Он не захотел вторично обращаться к парижанам от одного своего имени. Он помнил, что его первое, февральское письмо не возымело успеха. От лица всех американских физиков-атомщиков к Жолио воззвал Виктор Вейскопф, тоже эмигрант, физик-теоретик, после войны занявший высокий пост директора Международного института ядерных исследований в Швейцарии (ЦЕРН). Вейскопф не поскупился на горячие фразы. Телеграмма, отправленная Халбану, его хорошему знакомому, состояла из ста сорока слов.

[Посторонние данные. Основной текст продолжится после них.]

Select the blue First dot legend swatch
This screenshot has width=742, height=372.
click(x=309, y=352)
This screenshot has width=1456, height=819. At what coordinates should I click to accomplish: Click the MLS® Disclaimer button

Радиограмма Вейекопфа пришла в Париж 1 апреля. Вероятно, ни в одном городе мира так не любят дурачиться в этот день, как в весёлом Париже. Халбан сидел в ванне, когда из-за двери просунулась рука с телеграфным бланком. Халбан прочёл послание заокеанского друга и расхохотался. Он решил, что его вышучивают. Заткните рты, друзья, ваш голос слишком громко разносится по всему миру, к нему прислушиваются хмурые бяки немцы,— нет, так можно советовать, лишь посмеиваясь. Неплохая первоапрельская мистификация, очень неплохая!

Всё утро Халбан с друзьями потешались над остроумными забавами американских коллег, но потом до них дошло, что дело отнюдь не в первоапрельских шуточках. Телеграмма Вейекопфа лишь более резко требовала того же, о чём говорил Сциллард в письме к Жолио. Эмигранты-физики восхищались блестящими исследованиями парижских друзей, но страшились их результатов — и страшились больше, чем восхищались.

Жолио с сотрудниками устроили горячее обсуждение послания Вейскопфа.

Между собой они давно решили все открытия, совершённые в их маленьком коллективе, считать общим достоянием. Самовозвеличивание было чуждо их творческому общению. Никто но собирался ревниво кричать: «Это моё! Моё!» — защищая свои успехи от посягательств соседа. Но сейчас от них требовали много большего: им предлагали отказаться от возвеличивания их родины в деле, являвшемся безмерно важным для всего человечества.

И они все запротестовали — и порывистый Жолио, и не менее порывистый Халбан, и всегда невозмутимый Коварски. Как! Отказаться от публикаций, когда они так близки к практическим результатам? А где гарантия, что другие учёные последуют за ними?